При этом нельзя сказать, чтобы Павлик был совсем уж, грубо говоря, тупым. Нет, не был. Когда он прилагал минимальные усилия, заставлял себя, у него получалось. Но к умственной работе тоже должна быть привычка. А Павлик быстро сдавался – уставал, становился рассеянным, невнимательным. Иногда мне казалось, что он меня даже не слышит, как будто отключается. И на следующем занятии приходилось возвращаться к тому правилу, которое, как я считала, мы с Павликом вызубрили.
Я решила поговорить с его мамой, хотела ей объяснить, что я одна, без ее поддержки, не смогу вытянуть ребенка, что она тоже должна с ним заниматься, если надо – заставлять.
– Когда у Павлика возникли проблемы? – Я решила зайти издалека.
И никак не ожидала услышать того, что услышала. Его мама была из тех родительниц, кто все время «в претензии».
– Вы как Паша, – сказала она, – он тоже считает, что я Павлика разбаловала, распустила и все ему позволяю.
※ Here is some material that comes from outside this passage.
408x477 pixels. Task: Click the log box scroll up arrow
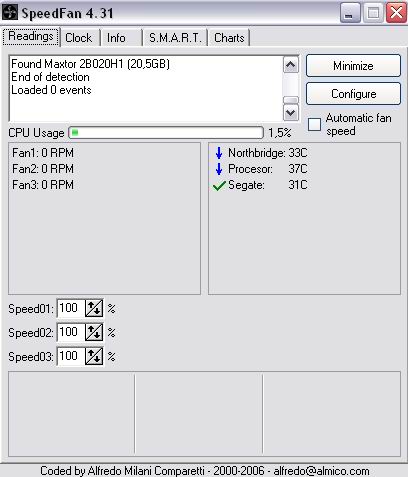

Муж меня во всем винит. А его самого дома почти не бывает – то совещания, то заседания, то командировки. Да, он много работает, приходит уставший. Он хочет, чтобы Павлик хорошо учился, и даже стыдится его. У Павлика все хорошо, просто к нему подход нужен. И программа сейчас сложная, и с учителями нам не очень повезло – ставят двойки ни за что, придираются. А он мальчик чувствительный. К нему нельзя так, как ко всем. Я все время хожу в школу, с учителями разговариваю, но это же бесполезно.
– Ну почему же бесполезно? Возможно, вы просто не хотите слышать то, что вам говорят? Может, проблемы не в школе и в учителях, а все-таки в Павлике? Так не бывает, чтобы все были плохие, а только один Павлик – хороший.
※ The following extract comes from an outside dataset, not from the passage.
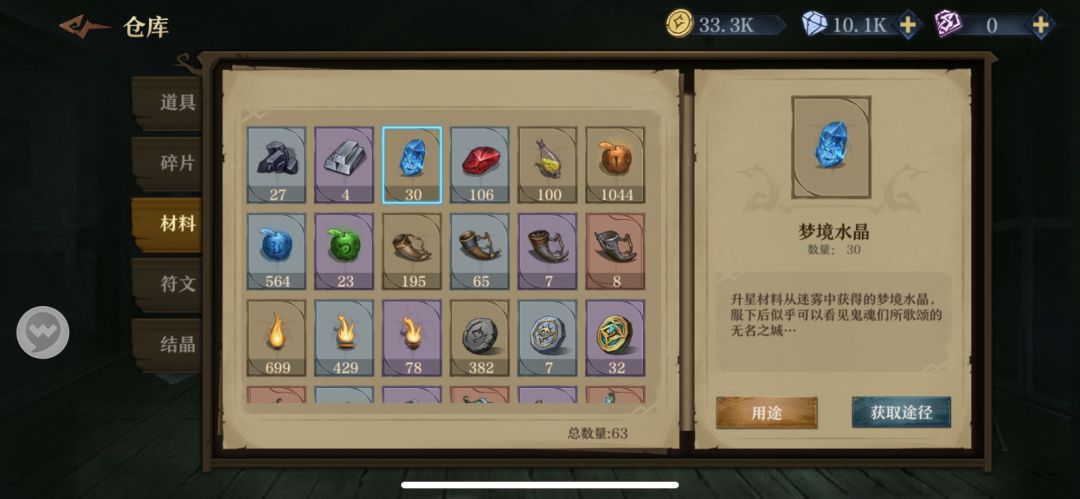Tap the floating chat bubble icon
This screenshot has width=1080, height=499.
point(43,332)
– У вас ведь нет детей? – вдруг спросила меня мама Павлика.
– Нет, – ответила я.
– Тогда не давайте мне советов, как воспитывать моего сына. Вам не за это платят, и, между прочим, очень большие деньги. Мы наймем другого преподавателя, который не посмеет называть моего сына идиотом.
– Заметьте, я этого не говорила. Это вы сказали, что очень показательно.
Она вскинулась, подскочила так, что рухнула табуретка, сграбастала в охапку Павлика и кинулась вниз по лестнице. Даже дверь за собой не закрыла. Вечером позвонил Пашка и попросил не прекращать занятия. Павлика стала привозить бабушка. Мать я больше не видела.
Меня так разозлила эта родительница, что я не выдержала и рассказала все Лене, хотя обычно не имею обыкновения обсуждать с кем-либо свою работу, детей или родителей. А тут просто накипело. Лена слушала и, как всегда, поддакивала. Тогда я и не знала, к чему это приведет. В голову не могло прийти.